CAD Exchanger SDK provides key software components to create feature-rich engineering applications for desktop, web and mobile. These applications can target modeling (e.g. CAD, AEC/BIM, EDA/PCB), manufacturing (MaaS, robotics, CAM, CMM), simulations (CAE, digital twins), visualization (AR/VR) and many more markets. For a list of typical target market segments please refer to our web-site.

If you are completely new to the subject of CAD and 3D modeling, and not quite familiar with concepts of B-Rep (boundary representation) or polygonal representation you may want to spend some time going through the crash course on CAD modeling (via the blog post series or downloading its short version) to understand multiple concepts used in the CAD world and CAD Exchanger in particular.

Modules

CAD Exchanger SDK includes several modules:

Converters provide import and export with multiple CAD and BIM file formats. During import, the data from these files get read into a common data model that provides common format-neutral data representation and access API. Likewise, each exporter uses this common representation as a source when writing to a target format.

The data models provide access to CAD and BIM data, including assembly hierarchy, geometries (precise B-Reps and polygonal meshes), meta-data, 2D drawings, PMI and other elements.

3D and 2D models can be visualized in native OpenGL-based desktop apps as well as WebGL-based applications using visualization toolkits - Desktop Visualization Toolkit and Web Visualization Toolkit respectively. Each provides handy features such as multiple display modes, dynamic selection, exploded views, sectioning views and others.

CAD Exchanger SDK features various advanced algorithms that analyze, create or modify data to be used in domain-specific apps. Examples of such algorithms include model simplification (e.g. mesh decimation or B-Rep simplification) for AR/VR apps and digital twins, manufacturing feature recognition and DFM (design for manufacturing) analysis for MaaS (Manufacturing as a Serivce) apps.

Although the SDK does not pretend to be a full-fledged geometric modeling kernel, it does include various algorithms that are common in CAD modeling. These include computations of bounding boxes, mass-inertia properties (volume, surface area, etc), parametric curve and surface evaluations (values, derivatives, curvatures), tessellation and many others. For apps that do not require sophisticated modeling technics (such as variable radius blends or Boolean operations) this set can be quite sufficient.

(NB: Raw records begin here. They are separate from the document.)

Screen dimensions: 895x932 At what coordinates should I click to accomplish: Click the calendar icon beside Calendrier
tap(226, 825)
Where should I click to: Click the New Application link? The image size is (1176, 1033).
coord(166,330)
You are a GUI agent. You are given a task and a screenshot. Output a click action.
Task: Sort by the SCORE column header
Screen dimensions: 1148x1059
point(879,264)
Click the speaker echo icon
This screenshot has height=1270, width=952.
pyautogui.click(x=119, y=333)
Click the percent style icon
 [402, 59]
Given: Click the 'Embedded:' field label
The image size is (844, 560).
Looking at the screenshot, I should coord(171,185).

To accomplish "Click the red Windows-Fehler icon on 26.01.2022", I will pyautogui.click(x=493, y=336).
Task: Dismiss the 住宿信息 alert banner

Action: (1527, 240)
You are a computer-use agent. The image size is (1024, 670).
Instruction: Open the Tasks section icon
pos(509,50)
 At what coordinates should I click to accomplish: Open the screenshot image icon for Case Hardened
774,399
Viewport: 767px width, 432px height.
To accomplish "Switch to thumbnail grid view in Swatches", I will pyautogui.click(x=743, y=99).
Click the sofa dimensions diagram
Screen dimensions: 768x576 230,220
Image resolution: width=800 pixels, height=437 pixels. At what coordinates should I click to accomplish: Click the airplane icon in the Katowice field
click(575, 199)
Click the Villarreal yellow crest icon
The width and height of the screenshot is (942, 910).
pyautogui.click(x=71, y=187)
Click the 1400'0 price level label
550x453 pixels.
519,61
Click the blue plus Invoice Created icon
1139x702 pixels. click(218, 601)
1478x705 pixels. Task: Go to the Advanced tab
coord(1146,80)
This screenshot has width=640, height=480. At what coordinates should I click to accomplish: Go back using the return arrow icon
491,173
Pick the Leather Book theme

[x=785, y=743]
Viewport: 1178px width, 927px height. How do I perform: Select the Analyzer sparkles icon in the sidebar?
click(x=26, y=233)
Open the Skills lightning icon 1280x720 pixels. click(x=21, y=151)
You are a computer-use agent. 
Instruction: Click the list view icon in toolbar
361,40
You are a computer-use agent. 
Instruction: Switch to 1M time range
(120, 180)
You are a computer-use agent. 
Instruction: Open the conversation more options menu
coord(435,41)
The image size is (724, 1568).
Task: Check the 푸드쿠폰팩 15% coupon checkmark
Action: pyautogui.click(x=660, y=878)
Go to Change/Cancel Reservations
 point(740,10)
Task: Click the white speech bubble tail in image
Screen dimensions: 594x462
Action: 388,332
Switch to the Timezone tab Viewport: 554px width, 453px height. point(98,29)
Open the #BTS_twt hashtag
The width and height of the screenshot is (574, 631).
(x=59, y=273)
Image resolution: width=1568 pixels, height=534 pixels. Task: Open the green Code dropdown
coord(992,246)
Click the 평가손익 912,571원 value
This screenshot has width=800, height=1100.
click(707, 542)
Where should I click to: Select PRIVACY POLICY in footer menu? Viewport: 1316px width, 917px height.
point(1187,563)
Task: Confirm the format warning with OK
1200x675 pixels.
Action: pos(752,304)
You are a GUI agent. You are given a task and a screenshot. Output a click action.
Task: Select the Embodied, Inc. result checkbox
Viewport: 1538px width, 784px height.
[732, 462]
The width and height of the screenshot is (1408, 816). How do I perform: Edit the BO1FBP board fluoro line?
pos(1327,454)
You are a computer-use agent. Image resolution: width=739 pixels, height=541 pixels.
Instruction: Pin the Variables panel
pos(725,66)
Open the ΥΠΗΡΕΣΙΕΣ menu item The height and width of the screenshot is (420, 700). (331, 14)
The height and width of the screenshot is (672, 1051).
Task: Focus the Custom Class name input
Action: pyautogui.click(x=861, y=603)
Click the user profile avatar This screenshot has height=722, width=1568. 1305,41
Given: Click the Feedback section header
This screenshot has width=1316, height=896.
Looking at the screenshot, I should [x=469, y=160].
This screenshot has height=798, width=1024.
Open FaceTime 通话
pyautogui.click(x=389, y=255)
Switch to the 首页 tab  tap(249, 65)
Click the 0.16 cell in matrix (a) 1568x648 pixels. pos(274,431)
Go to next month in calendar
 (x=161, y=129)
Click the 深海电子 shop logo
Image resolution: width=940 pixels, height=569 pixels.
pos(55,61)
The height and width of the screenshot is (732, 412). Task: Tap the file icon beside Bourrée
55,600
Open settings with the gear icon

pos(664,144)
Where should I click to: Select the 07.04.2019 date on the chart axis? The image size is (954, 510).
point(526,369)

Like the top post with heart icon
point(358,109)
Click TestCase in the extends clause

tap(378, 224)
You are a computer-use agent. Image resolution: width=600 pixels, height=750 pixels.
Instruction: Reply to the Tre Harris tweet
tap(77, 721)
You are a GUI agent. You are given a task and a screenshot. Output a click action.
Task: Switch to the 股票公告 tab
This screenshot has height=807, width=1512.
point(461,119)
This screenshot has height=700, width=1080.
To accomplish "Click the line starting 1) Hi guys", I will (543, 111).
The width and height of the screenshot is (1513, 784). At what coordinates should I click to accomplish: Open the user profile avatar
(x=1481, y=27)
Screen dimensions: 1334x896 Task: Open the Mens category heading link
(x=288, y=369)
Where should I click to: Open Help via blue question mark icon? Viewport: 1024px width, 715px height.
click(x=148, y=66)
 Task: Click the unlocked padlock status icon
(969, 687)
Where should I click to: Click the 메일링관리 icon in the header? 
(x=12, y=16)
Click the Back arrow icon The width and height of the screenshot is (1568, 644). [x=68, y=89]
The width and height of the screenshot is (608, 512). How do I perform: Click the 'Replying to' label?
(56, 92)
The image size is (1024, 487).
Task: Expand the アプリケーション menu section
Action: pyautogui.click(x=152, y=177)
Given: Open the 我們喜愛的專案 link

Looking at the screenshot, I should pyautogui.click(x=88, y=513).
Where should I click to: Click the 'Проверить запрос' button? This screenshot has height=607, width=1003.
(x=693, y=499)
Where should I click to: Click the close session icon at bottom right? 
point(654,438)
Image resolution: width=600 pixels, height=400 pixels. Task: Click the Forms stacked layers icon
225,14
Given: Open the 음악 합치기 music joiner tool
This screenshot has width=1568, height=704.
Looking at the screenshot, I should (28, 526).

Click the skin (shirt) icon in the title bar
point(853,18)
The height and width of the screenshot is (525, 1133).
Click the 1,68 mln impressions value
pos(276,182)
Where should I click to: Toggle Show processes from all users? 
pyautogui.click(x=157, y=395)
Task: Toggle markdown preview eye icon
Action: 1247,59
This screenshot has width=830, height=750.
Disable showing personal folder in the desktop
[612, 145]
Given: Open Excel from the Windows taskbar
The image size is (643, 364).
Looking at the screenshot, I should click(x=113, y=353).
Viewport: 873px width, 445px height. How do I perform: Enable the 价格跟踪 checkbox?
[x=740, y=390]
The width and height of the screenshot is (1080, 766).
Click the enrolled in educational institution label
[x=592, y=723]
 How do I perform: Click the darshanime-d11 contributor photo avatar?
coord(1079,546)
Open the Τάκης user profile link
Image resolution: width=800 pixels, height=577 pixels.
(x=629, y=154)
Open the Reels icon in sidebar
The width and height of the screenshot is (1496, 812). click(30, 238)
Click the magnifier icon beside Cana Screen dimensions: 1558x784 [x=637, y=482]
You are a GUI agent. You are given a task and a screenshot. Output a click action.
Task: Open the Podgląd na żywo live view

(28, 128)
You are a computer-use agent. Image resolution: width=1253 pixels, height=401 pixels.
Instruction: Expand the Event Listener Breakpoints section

CAD Exchanger SDK is often used by app developers in conjunction with other 3D toolkits. To ensure maximum data interoperability the SDK provides seamless integration with multiple external platforms - geometrical modeling kernels (Parasolid, Open CASCADE, ACIS or C3D), visualization engines (Unity, UNIGINE, three.js) or general-purpose SDK's (Eyeshot). In these cases, data are directly passed to or received from the external toolkit's API, or specifically read/written to its native file format, avoiding additional interim data conversions leading to risk of data distortion or loss.

Supported Platforms

CAD Exchanger SDK is cross-platform and supports Windows, Linux, macOS and Android. The SDK is written in C++ and has a few wrappers to provide bindings with other programming languages - C#, Java and Python. Thus, 'native' desktop applications and back-ends of web (cloud) apps can be developed and distributed/deployed in numerous environments, including public clouds, on-premise, via docker images, etc.

Front-ends of web applications can use Web Toolkit (written in Javascript) to visualize 3D models in all major web browsers.

This documentation is generated from the original C++ code, and that is why uses C++ API conventions. Nonetheless, understanding SDK API for other languages should be very straightforward, especially if consulting numerous examples.